[Opening SELECTED PASSAGE section]

Melih Okutan

Personal information
- Date of birth: 1 July 1996 (age 30)
- Place of birth: İzmit, Turkey
- Height: 1.77 m (5 ft 10 in)
- Position: Winger

Team information
- Current team: Kırklarelispor
- Number: 77

Youth career
- 2005–2008: Kocaelispor
- 2008–2014: Fenerbahçe

Senior career*
- Years: Team / Apps / (Gls)
- 2014–2017: Fenerbahçe / 1 / (0)
- 2016–2017: → Anadolu Bağcılar (loan) / 33 / (12)
- 2017–2021: Boluspor / 85 / (11)
- 2021: Kayserispor / 11 / (1)
- 2021–2023: Samsunspor / 24 / (2)
- 2022–2023: → Boluspor (loan) / 25 / (1)
- 2023–2025: Ümraniyespor / 31 / (1)
- 2025–: Kırklarelispor / 3 / (0)

[Closing SELECTED PASSAGE section]

## REQUIRED WORK
[A] In the Melih Okutan profile, what is the place of birth?
[B] Write out the Melih Okutan profile again from "Youth career" up to and including "(loan) / 33 / (12)", substituting "Kocaeli Birlikspor" for "Kocaelispor".
[C] Carry on the Melih Okutan profile from its last line.

[Opening SOURCE INFORMATION section]

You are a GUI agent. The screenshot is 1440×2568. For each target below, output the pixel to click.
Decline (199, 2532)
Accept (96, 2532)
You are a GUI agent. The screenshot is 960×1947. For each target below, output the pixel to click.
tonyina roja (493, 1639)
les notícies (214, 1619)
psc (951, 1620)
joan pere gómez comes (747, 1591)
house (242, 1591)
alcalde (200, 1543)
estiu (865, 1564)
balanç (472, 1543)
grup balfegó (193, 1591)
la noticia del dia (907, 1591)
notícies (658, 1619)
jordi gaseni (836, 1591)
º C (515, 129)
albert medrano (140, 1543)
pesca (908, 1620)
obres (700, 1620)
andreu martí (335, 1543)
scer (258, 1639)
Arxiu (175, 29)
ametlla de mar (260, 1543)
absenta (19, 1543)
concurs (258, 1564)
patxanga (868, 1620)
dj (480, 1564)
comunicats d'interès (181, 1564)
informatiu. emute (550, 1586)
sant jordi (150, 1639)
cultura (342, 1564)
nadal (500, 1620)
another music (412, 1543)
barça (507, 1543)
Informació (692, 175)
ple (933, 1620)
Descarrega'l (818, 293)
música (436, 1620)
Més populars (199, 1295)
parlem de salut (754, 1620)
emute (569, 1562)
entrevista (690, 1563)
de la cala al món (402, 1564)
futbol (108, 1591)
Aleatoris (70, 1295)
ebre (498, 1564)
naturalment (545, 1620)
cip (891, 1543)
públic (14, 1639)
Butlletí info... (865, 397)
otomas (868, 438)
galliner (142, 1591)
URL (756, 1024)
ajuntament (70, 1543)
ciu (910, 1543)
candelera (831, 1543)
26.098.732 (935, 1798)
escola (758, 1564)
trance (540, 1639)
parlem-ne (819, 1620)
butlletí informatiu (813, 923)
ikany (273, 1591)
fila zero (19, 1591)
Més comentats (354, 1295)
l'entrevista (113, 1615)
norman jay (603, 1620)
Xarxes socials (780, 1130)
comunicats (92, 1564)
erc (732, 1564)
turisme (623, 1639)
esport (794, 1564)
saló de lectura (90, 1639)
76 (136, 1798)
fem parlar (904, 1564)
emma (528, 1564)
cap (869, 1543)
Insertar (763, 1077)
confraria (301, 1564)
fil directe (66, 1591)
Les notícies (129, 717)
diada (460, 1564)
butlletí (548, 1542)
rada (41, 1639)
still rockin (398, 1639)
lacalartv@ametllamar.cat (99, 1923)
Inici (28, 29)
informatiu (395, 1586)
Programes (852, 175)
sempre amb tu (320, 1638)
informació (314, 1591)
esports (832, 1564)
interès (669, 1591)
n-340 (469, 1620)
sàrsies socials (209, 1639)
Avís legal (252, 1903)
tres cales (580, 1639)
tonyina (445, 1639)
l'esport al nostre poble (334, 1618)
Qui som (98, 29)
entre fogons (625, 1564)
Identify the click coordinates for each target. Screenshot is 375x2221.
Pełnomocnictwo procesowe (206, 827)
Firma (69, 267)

[Closing SOURCE INFORMATION section]

## ANSWER SECTION
[A] İzmit, Turkey

[B]
Youth career
- 2005–2008: Kocaeli Birlikspor
- 2008–2014: Fenerbahçe

Senior career*
- Years: Team / Apps / (Gls)
- 2014–2017: Fenerbahçe / 1 / (0)
- 2016–2017: → Anadolu Bağcılar (loan) / 33 / (12)

[C]
International career
- 2013–2014: Turkey U-18 / 10 / (2)
- 2013–2015: Turkey U-19 / 15 / (1)
- 2015: Turkey U-20 / 3 / (0)
- 2017–2018: Turkey U-21 / 9 / (2)

= Melih Okutan =

Turkish footballer (born 1996)

Melih Okutan (born 1 July 1996) is a Turkish football player who plays for TFF 2. Lig club Kırklarelispor as a winger.

==Club career==
He made his Süper Lig debut for Fenerbahçe on 19 May 2016 in a game against Sivasspor.